EU-China Summit 2020
On the 22nd June 2020, the 22nd bilateral summit between the EU and China was held, as a video conference. Representing the Union were President of the European Council Charles Michel, President of the European Commission Ursula von der Leyen, and High Representative Josep Borrell. Prime Minister Li Keqiang and President Xi Jinping spoke on China’s behalf.
The focus of the summit was tripartite: EU-China bilateral relations, mutual solidarity in response to the COVID-19 pandemic, and other international and regional issues of concern. Von der Leyen spoke of the “EU-China partnership [as] crucial, be it in terms of trade, climate, technology, and defence of multilateralism”, while stressing that a proper level playing-field is still to be achieved between the two. Xi Jinping also talked of the partnership between the countries, stating that the “two major economies should play the role as dual engines of the world economy”.
With this summit, and especially in the current global and political context, a number of differences between China and the EU have resurfaced. In the week prior to the summit, the European Commission initiated a process that could eventually see the introduction of restrictions to Chinese government-backed companies in EU markets. The EU has long expressed that European countries operating in China do not enjoy the same standard of business as Chinese firms in the bloc. This is partly a result of government subsidies offered to Chinese companies by their government, which may facilitate their operations. Year-long delays in finalising a comprehensive investment agreement between the EU and China has also been an issue of contention for the two parties. Beijing’s national security law in Hong Kong has been condemned by the EU, too.
Having said that, however, the benefits of cooperation, especially on the economic front, cannot be ignored. The EU is China’s largest trading partner, and China the second largest to the EU; creating a high level of economic interdependence between the two. This makes both parties, but especially the EU, less likely to take an overly negative stance towards the other, despite the differences in values, systems, and approaches. Both also share global challenges, namely climate change, achieving the Sustainable Development Goals, as well as tackling the COVID-19 pandemic.
With this in mind, the EU called for further negotiations in terms of achieving an EU-China Comprehensive Investment Agreement; as well as renewing their commitment to address the inherent inequalities in market access and other regulatory issues. The bloc also expressed its concern over the treatment of minorities in certain parts of China, the arbitrary detention of named individuals, and human rights infringements. The necessity of a shared sense of responsibility was also put forward, mainly but not exclusively in the context of the novel coronavirus, and the need to support a greener and more inclusive global recovery. The European Union also called on China to take more definitive and decisive action, not only in terms of climate change, but also to promote global peace, security, and sustainability.
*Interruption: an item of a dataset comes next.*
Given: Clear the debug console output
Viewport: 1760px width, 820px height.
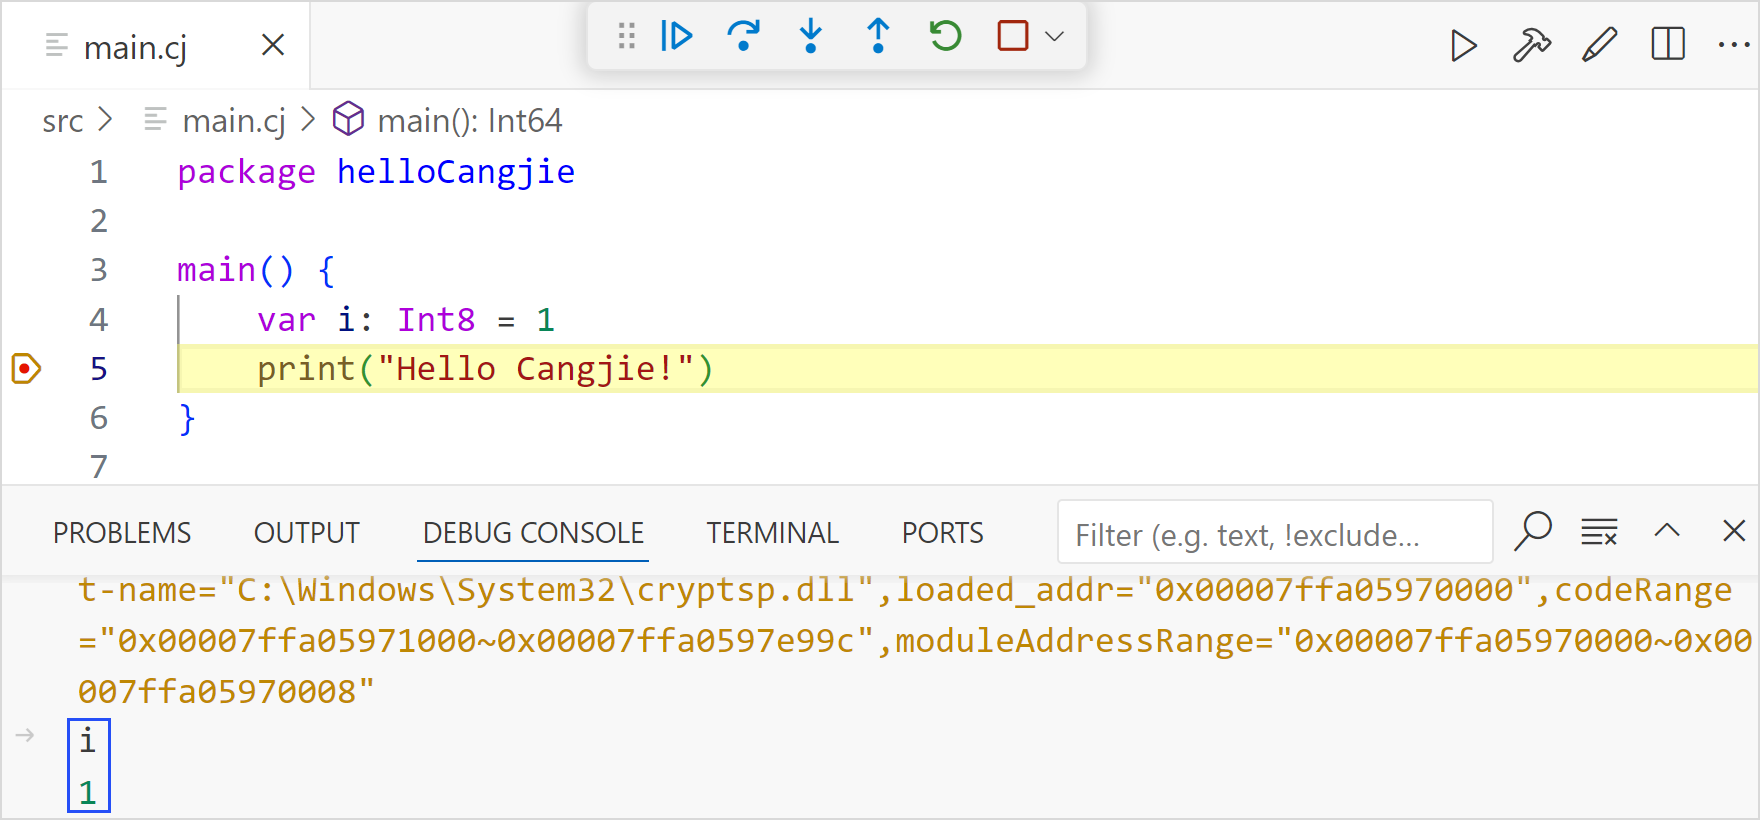Looking at the screenshot, I should click(x=1599, y=532).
No joint statement was issued following the summit, nor was a joint press conference organised. Both players, however, agreed to continue communicating in the future. Xi Jinping expressed that “there is no conflict of fundamental interests between China and Europe. Cooperation far outweighs competition, and consensus far outweighs disagreement.” Chinese Ambassador to the EU, Zhang Ming, also spoke highly of the relationship between the two. He hoped the summit would lead to the achievement of “mutually beneficial cooperation on the basis of mutual respect.”
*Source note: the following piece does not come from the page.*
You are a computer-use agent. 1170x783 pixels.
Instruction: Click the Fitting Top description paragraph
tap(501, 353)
With the current world order experiencing such a significant shift towards a stronger China, it seems that closer cooperation between the two economic superpowers is the natural way forward. Whether this summit has served to achieve that is unclear. What does seem clear, however, is the difficulty of bridging the different methodologies of both players. As Theresa Fallon, director of the Center for Russia Europe Asia Studies, explains “Europe is always the demandeur”, requesting structural and political change, “but China already has what is wants.”